MOSCOW — A Russian court ruled that Alexei Navalny be jailed for 30 days following his return home after recovering from a near-fatal poisoning.

The decision to keep the Kremlin critic in pre-trial detention brought to an end an unconventional, impromptu court hearing inside a police station in Khimki, north of Moscow, where Navalny was held overnight without access to a lawyer.

Other than a handful of pro-Kremlin media, the hearing was closed to journalists and the public.

In a video posted on social media from the courtroom on Monday morning, Navalny accused the authorities of “lawlessness of the highest degree.” In a video response following the ruling, Navalny urged his supporters to take to the streets. “Don’t go out for me, go out for yourself and your future,” he said.

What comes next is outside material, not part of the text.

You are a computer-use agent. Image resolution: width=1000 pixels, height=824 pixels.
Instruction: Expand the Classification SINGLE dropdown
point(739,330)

The sentence means Navalny will remain in detention at least until a court hearing later this month, when he could be handed a 3.5-year prison sentence.

Russia’s prison service last week warned Navalny would be detained upon setting foot on Russian soil for supposedly breaching the terms of a suspended sentence in an embezzlement case dating back to 2014. 

The Kremlin critic was escorted away by officers in black masks at passport control on Sunday evening, shortly after his plane from Germany was re-routed to Moscow’s Sheremetyevo Airport. 

The last-minute diversion meant some 2,000 of his followers who had come to Vnukovo Airport, where his plane had been scheduled to land, were left out in the -20 degrees Celsius cold. 

Navalny was airlifted to Germany in the summer after suffering a near-fatal attack with a military-grade nerve agent from the Novichok group. The opposition politician has pointed the finger at Russian President Vladimir Putin for ordering the attack — the Kremlin denies all responsibility.

Several EU countries have denounced Navalny’s detention and demand his immediate release. 

Russian Foreign Minister Sergei Lavrov on Monday dismissed the criticism as “artificial resonance” meant to distract from the West’s own “deep crisis of the liberal development model.”